+++ Extrait fourni +++
B.  L’analyse de la demande d’asile sur place effectuée par la SPR était‑elle raisonnable?

[24]  La SPR s’est appuyée sur ses conclusions défavorables erronées quant à la crédibilité et les a intégrées dans son analyse de la demande d’asile sur place. Ce seul fait mine le caractère raisonnable de la conclusion relative à la demande d’asile sur place (Chen c Canada (Citoyenneté et Immigration), 2014 CF 749, aux paragraphes 58 et 59). Cependant, il ne s’agit pas de la seule erreur susceptible de contrôle qu’a commise la SPR.

[25]  La jurisprudence établit clairement que la SPR doit envisager le sort que subirait un demandeur s’il retournait en Chine et était identifié comme un adepte du Falun Gong. Dans la décision Liu c Canada (Citoyenneté et Immigration), 2014 CF 972 [Liu], le juge Douglas Campbell a expliqué en ces termes l’évaluation de la demande sur place qui doit être effectuée :

[8] […] [q]ue la SPR ait cru ou non que le demandeur était un « véritable adepte du Falun Gong » au Canada, elle a néanmoins reconnu qu’il pratiquait le Falun Gong au Canada. Les questions liées à la demande sur place qui ont été soumises à la SPR étaient donc les suivantes : considérerait‑on le demandeur comme un adepte du Falun Gong à son retour en Chine; et si c’était le cas, s’exposerait‑il à plus qu’une simple possibilité de persécution? La SPR a carrément omis de traiter ces questions essentielles (voir : Shao Rong Hu c Ministre de la Citoyenneté et de l’Immigration, 2012 CF 544, au paragraphe 8). [Non souligné dans l’original.]

[26]  M. Huang avait déposé en preuve des photos de lui ayant trait à sa pratique du Falun Gong au Canada ainsi qu’une lettre qui a été décrite dans la décision de la SPR comme une lettre d’un autre adepte. Les photos ont été rejetées parce qu’elles n’étaient pas datées. La « lettre », qui était en fait une déclaration sous serment, a quant à elle été écartée au motif que la SPR ne connaissait pas son auteur et que ce dernier n’avait pas comparu comme témoin.
+++
Consigne -> Transcrivez fidèlement le passage de l’extrait fourni qui commence à « [24]  La SPR » et se termine à « commise la SPR. ».
+++ Extrait des données +++
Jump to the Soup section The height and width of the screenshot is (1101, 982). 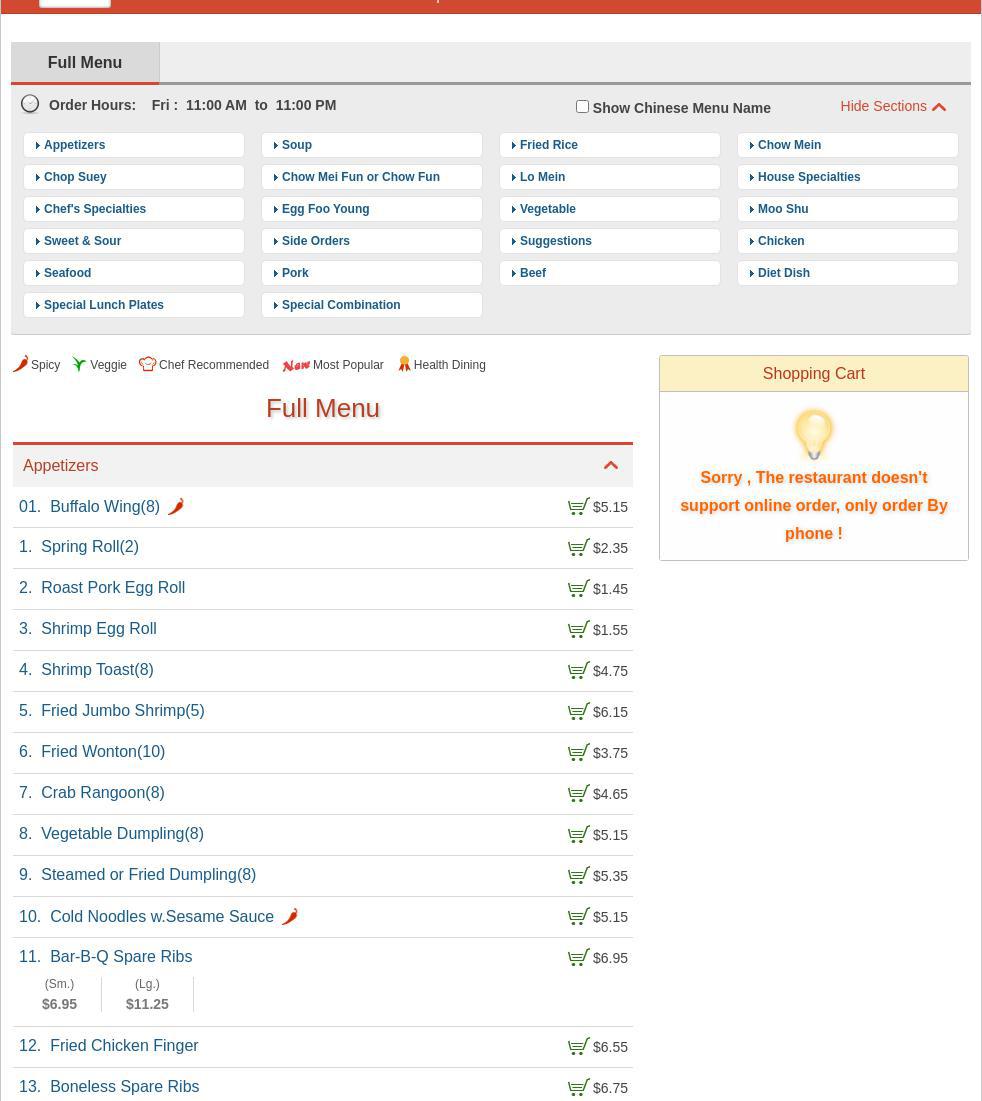coord(297,145)
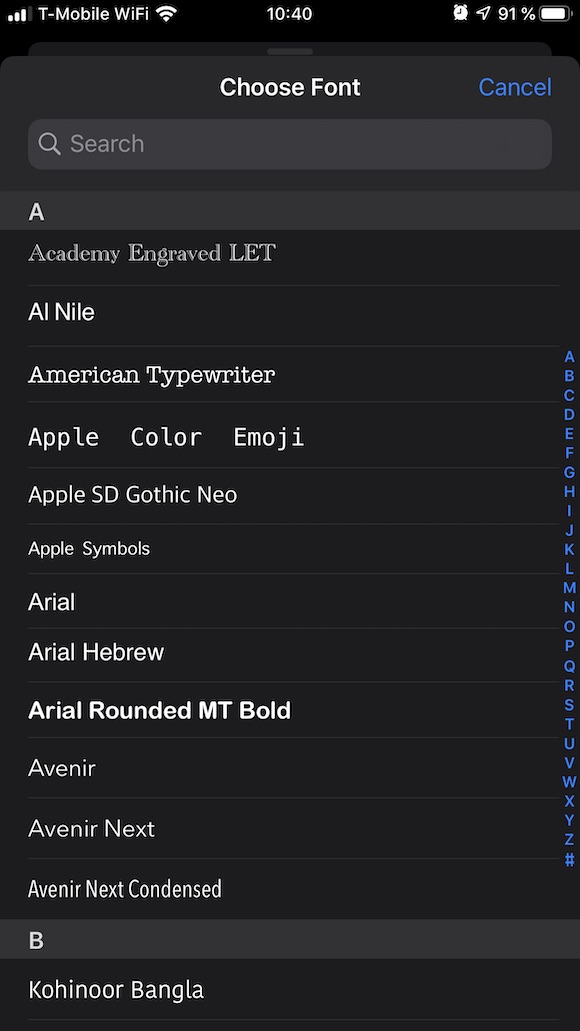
+++
Réponse attendue ->
[24]  La SPR s’est appuyée sur ses conclusions défavorables erronées quant à la crédibilité et les a intégrées dans son analyse de la demande d’asile sur place. Ce seul fait mine le caractère raisonnable de la conclusion relative à la demande d’asile sur place (Chen c Canada (Citoyenneté et Immigration), 2014 CF 749, aux paragraphes 58 et 59). Cependant, il ne s’agit pas de la seule erreur susceptible de contrôle qu’a commise la SPR.